╭─ SUPPLIED ENTRIES

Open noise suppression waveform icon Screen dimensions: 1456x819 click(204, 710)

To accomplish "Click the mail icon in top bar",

╰─
╭─ SUPPLIED ENTRIES

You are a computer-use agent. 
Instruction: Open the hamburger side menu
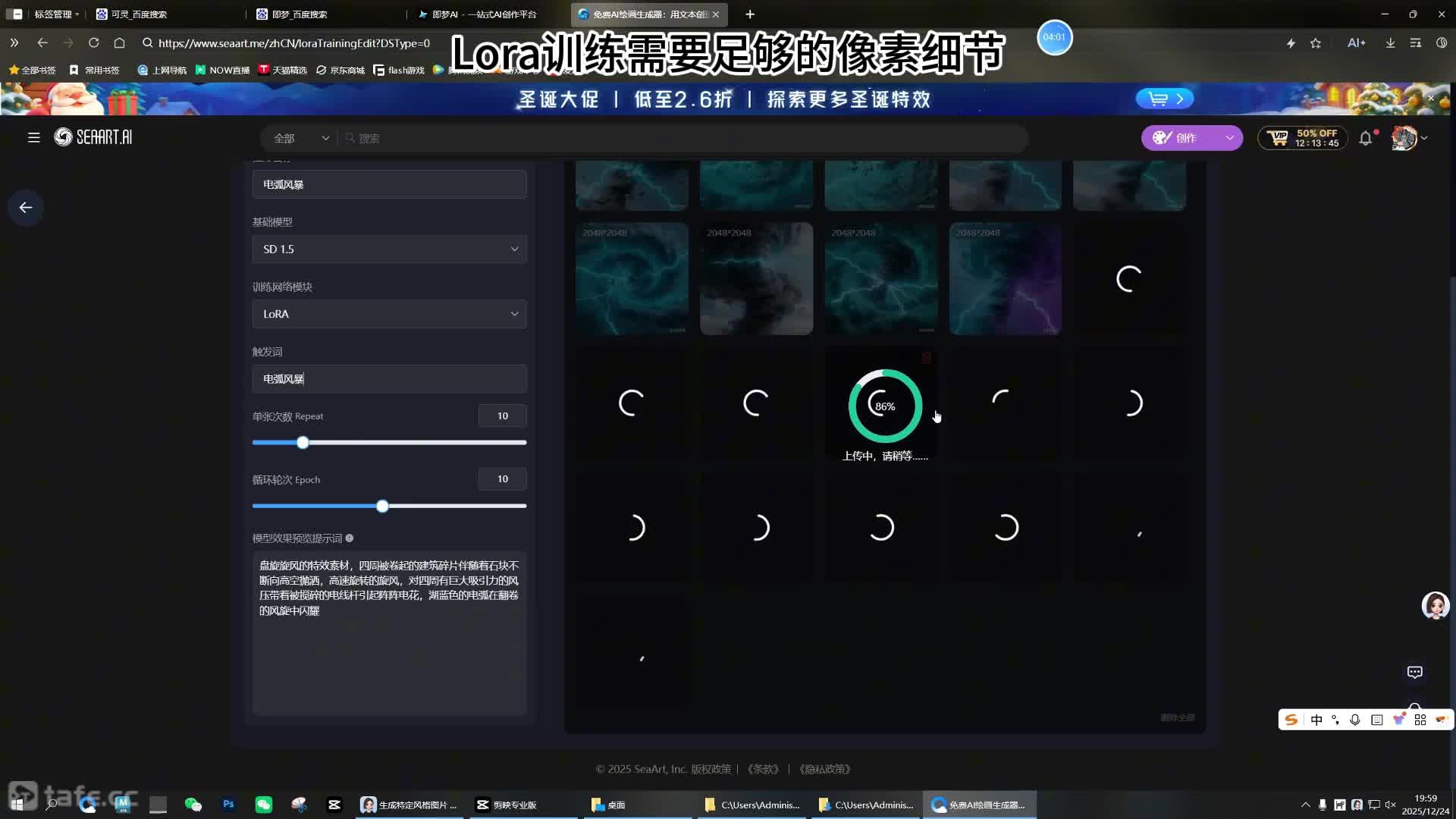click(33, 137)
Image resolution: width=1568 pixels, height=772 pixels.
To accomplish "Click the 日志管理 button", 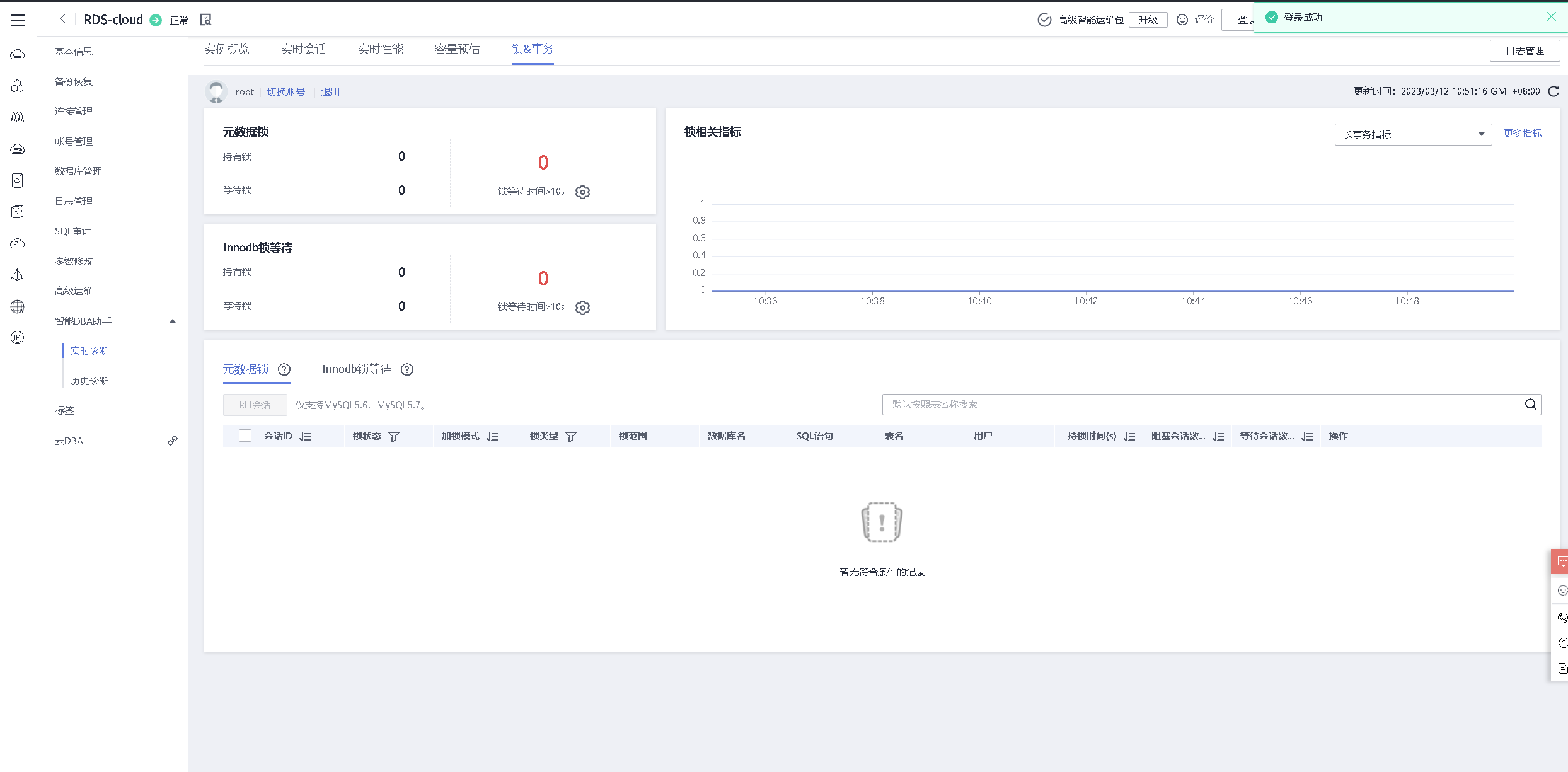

╰─

# TASK ITEM:
Please transcribe exactly the lines above from the line that has "Open noise suppression" up to and including the line that has "the mail icon"; no other line belongs in the answer.

# ANSWER BOX:
Open noise suppression waveform icon Screen dimensions: 1456x819 click(204, 710)

To accomplish "Click the mail icon in top bar",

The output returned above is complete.